"Bewegung – Gesundheit – Bildung" : Datum: Autor: Autor/in: Stephan Lüke

Auf riesiges Interesse stieß das 12. Thüringer Bildungssymposium mit dem Schwerpunkt "Bewegung – Gesundheit – Bildung". Mehr als 1.000 Interessierte ließen sich am 24. Mai in Erfurt von rund 80 Vorträgen und Workshops inspirieren.

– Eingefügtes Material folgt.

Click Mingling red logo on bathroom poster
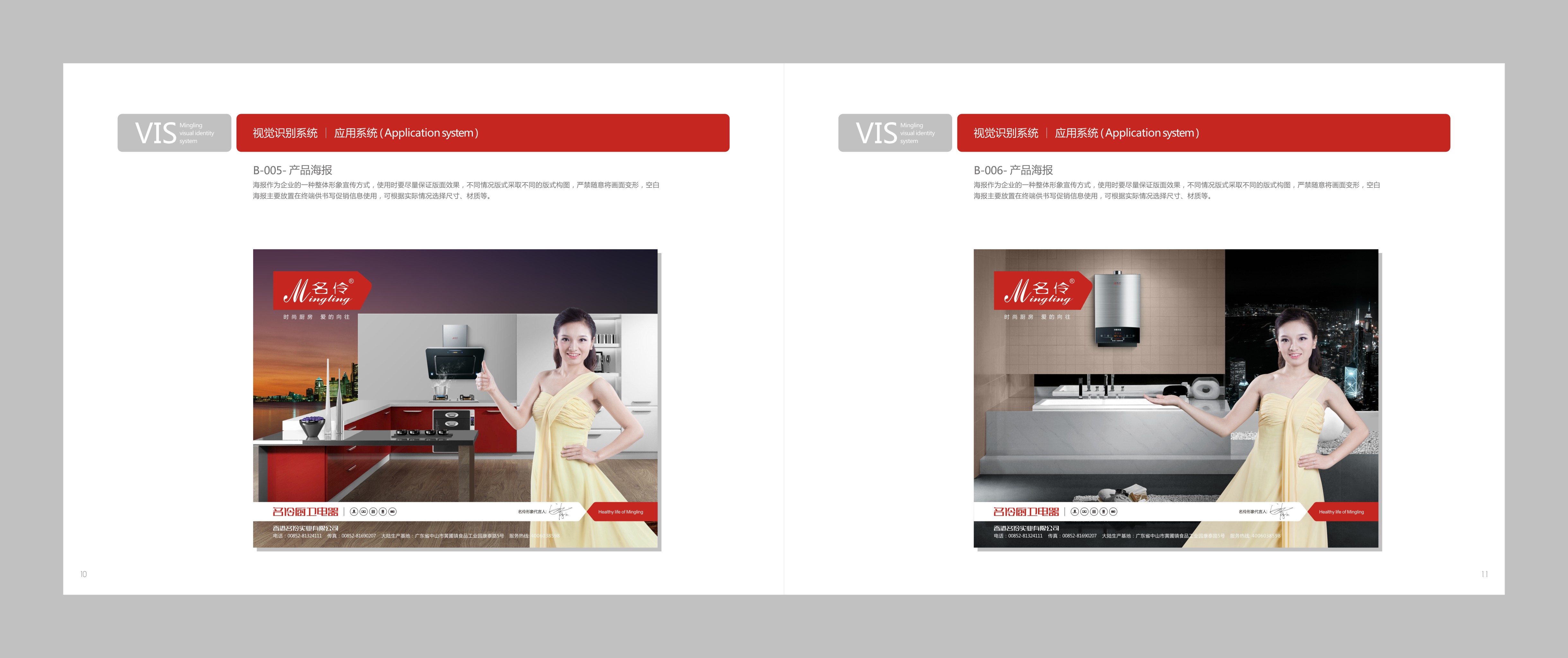1568x658 pixels. click(x=1041, y=291)
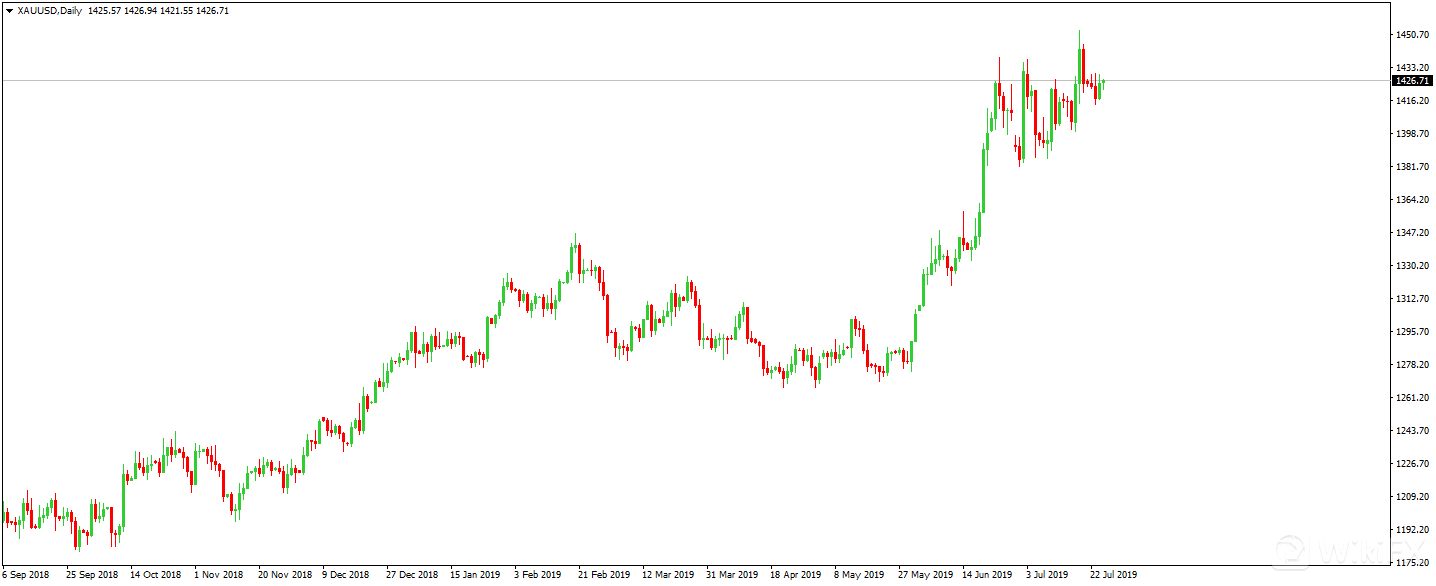Click the triangle arrow beside XAUUSD,Daily
Screen dimensions: 1436x586
[9, 11]
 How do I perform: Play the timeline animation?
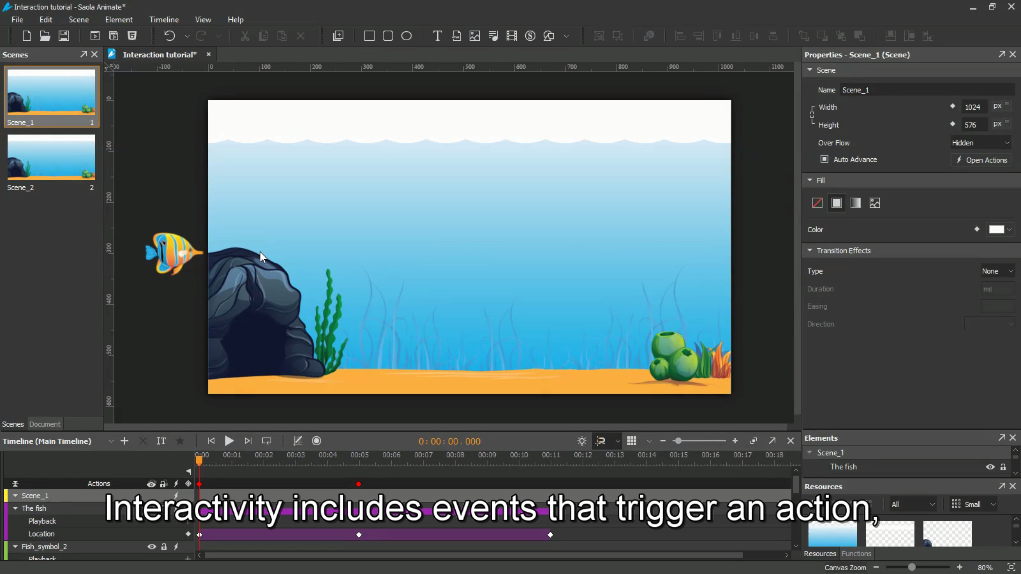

Sie hatten die Qual der Wahl. Denn das Angebot an spannenden, hoch interessanten Themen deckte ein ungemein breites Spektrum ab. Es reichte von der Sprach- und Leseförderung über individualisierte Unterrichtsformen, die Entwicklung einer demokratischen Schulkultur bis hin zum Einsatz von Computer- und Multimediatechnik. Aber auch Fragen des harmonischen Miteinanders von Schule und Eltern, der Kita-Bildung oder der Bildungschancen von Kindern aus Familien mit Migrationshintergrund waren Themen.

„Außerdem bietet mir dieses Symposium wie kaum ein anderes die Gelegenheit zum fachlichen Austausch“, lobte eine junge Erzieherin aus Erfurt die Veranstaltung, die vom Thüringer Bildungsministerium gemeinsam mit dem Thüringer Institut für Lehrerfortbildung, Lehrplanentwicklung und Medien – bundesweit als „Thillm“ bekannt – organisiert worden war. Angesichts der Fülle der Angebote sprach ein am frühen Morgen angereister Pädagoge vielen aus der Seele: „Es wäre schön, wenn die Messe künftig zeitlich noch ausgedehnt werden könnte. Viele interessante Workshops konnte ich nicht besuchen.“

„Kinder lassen sich bewegen“

Bernd Gröben beim Vortrag
Prof. Dr. Bernd Gröben, Universität Bielefeld © Susann Nürnberger

Da war es gut, dass die Veranstalter den Hauptvorträgen der Sportwissenschaftlerin Prof. Dr. Christina Müller (Universität Leipzig) und ihres Kollegen Prof. Dr. Bernd Gröben (Universität Bielefeld) „konkurrenzlose“ Zeitfenster eingeräumt hatten. Schließlich standen Bewegung und Sport im Mittelpunkt des Tages. Wie wichtig beides für Kinder ist, unterstrichen die Schülerinnen und Schüler der Staatlichen Erfurter Grundschule Urbich in ihrer musikalischen Eröffnung. „Mit Musik, Bewegung und Rhythmus macht uns Lernen mehr Spaß. Und wenn wir Spaß am Lernen haben, macht Ihnen die Arbeit doch auch mehr Freude“, appellierten sie an die Lehrerinnen und Lehrer im Publikum.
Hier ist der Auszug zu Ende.